> **Data supplied**:

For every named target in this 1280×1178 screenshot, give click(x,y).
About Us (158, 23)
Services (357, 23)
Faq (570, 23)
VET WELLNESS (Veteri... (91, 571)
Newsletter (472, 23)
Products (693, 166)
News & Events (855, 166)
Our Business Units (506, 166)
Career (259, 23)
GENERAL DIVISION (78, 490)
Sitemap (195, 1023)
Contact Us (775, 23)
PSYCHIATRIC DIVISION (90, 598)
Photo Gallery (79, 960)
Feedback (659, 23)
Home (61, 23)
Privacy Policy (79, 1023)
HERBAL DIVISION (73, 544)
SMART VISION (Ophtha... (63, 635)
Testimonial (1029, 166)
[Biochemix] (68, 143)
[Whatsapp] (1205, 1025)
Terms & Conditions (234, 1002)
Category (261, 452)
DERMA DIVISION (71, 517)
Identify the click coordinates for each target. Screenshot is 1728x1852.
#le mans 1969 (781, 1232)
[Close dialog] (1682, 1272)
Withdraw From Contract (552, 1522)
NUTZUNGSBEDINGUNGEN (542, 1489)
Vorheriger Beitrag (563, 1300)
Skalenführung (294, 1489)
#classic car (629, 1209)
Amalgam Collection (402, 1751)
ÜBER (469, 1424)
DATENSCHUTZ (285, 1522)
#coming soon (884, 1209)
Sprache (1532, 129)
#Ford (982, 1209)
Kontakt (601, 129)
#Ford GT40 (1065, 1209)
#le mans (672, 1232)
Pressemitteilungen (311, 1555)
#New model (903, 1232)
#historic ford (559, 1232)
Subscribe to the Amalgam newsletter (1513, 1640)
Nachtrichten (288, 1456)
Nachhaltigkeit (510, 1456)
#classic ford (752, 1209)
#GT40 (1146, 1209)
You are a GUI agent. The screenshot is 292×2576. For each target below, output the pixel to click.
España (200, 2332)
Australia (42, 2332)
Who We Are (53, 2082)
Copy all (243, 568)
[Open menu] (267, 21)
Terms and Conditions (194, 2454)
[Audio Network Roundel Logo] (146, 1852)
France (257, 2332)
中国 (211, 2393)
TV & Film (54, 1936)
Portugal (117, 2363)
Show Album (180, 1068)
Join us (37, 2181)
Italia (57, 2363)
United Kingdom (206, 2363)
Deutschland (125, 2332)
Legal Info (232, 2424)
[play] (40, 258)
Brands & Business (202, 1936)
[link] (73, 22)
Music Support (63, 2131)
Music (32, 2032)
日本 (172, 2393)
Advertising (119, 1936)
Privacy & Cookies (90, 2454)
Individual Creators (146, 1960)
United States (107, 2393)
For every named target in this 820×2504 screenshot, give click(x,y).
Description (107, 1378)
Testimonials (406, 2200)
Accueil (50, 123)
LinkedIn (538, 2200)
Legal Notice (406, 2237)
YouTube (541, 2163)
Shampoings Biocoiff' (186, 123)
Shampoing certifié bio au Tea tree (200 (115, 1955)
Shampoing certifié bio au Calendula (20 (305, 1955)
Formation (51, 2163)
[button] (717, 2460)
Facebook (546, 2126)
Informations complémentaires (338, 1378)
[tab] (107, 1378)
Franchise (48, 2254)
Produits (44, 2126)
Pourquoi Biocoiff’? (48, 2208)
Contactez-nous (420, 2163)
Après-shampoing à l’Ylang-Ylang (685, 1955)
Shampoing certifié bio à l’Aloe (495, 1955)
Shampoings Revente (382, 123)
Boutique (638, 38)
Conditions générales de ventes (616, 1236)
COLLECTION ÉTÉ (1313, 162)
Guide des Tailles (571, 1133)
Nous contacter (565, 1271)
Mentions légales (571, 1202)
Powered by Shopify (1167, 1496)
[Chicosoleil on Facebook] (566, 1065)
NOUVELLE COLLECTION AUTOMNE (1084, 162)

> **Exercise goal**:
Look back at the data above. Transcribe exactly the lines starting at the line that contains "Terms and Conditions (194, 2454)" and ending at the line that contains "[link] (73, 22)".

> **Your solution**:
Terms and Conditions (194, 2454)
[Audio Network Roundel Logo] (146, 1852)
France (257, 2332)
中国 (211, 2393)
TV & Film (54, 1936)
Portugal (117, 2363)
Show Album (180, 1068)
Join us (37, 2181)
Italia (57, 2363)
United Kingdom (206, 2363)
Deutschland (125, 2332)
Legal Info (232, 2424)
[play] (40, 258)
Brands & Business (202, 1936)
[link] (73, 22)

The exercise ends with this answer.